To prepare GEM-PA-VP1 antigen display particles (Figure 1a), GEM particles (2.5 × 10^9^ particles/mL) were incubated with the VP1-PA fusion protein and gently stirred at 25°C for 2 h, and then centrifuged at 2,000 rpm for 15 min at 4 °C. The resulting pellet was washed with PBS. Figure 1.Design of the two vaccine structures based on GEM particles: GEM-PA-VP1 (a) and GEM-Fc-VP1 (b). (a) The VP1-PA fusion protein is displayed on the surface of GEM particles. In the GEM-PA-VP1 vaccine, the PA anchor is utilized to present CVB3 VP1 on the surface of GEM particles. (b) The VP1-Fc fusion protein is displayed on the surface of GEM particles via the mediation of the FcSP polypeptide. In the GEM-Fc-VP1 vaccine, the PA anchor is replaced by the FcSP affinity peptide, which binds the VP1-Fc fusion protein to GEM particles.

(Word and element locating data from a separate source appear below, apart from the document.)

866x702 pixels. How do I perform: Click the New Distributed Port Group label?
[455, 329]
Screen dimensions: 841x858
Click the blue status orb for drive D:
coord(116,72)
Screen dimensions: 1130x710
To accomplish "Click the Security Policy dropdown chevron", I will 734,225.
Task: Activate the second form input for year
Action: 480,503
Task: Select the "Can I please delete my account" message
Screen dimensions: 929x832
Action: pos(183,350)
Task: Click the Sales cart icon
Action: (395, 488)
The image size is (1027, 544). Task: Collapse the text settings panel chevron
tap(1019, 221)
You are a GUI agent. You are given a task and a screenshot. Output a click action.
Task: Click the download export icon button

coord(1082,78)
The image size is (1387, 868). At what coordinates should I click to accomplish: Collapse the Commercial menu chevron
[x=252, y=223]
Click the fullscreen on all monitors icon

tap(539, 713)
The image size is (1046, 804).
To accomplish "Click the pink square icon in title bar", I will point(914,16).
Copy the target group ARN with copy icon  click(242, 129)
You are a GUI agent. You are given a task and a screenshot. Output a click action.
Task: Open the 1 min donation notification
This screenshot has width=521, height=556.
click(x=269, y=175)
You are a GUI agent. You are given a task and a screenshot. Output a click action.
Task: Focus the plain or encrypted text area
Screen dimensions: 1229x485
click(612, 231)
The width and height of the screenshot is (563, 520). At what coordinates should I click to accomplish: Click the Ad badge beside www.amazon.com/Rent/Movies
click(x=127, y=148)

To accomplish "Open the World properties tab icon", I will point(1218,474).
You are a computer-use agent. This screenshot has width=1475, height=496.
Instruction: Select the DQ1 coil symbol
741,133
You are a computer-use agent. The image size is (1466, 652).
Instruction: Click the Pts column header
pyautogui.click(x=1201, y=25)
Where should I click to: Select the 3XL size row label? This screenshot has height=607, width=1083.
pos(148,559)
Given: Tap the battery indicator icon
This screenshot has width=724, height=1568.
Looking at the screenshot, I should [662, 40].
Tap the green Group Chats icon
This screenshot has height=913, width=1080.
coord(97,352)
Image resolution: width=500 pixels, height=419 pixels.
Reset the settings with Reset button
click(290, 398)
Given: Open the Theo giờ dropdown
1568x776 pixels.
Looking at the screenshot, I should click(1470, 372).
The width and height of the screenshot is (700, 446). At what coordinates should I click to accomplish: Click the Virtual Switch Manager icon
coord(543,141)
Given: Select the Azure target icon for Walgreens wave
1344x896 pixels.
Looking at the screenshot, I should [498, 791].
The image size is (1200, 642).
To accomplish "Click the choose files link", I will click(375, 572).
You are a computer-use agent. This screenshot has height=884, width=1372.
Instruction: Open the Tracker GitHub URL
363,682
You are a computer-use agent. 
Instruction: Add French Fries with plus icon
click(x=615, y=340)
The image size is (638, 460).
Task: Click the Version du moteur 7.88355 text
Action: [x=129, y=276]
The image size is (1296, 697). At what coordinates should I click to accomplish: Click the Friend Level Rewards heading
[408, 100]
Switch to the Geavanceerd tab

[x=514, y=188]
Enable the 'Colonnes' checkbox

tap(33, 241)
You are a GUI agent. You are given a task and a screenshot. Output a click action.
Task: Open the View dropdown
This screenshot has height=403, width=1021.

To prepare GEM-Fc-VP1 antigen display particles (Figure 1b), GEM particles were treated with N-hydroxysuccinimide (NHS) and 1-ethyl-3-(3-dimethylaminopropyl) carbodiimide (EDC) solutions (Sigma, USA) to activate carboxyl groups for peptide conjugation. These activated particles were then incubated with the affinity peptide HWRGWV-FcSP (Synpeptide, China), diluted in PBS, and subjected to centrifugation at 12,000 rpm for 2 min. After being washed twice with PBS, the particles were reconstituted in PBS and mixed with the VP1-Fc fusion protein. Following another centrifugation at 12,000 rpm for 5 min and subsequent washing with PBS-Tween (PBST) and PBS, the particles were resuspended in PBS.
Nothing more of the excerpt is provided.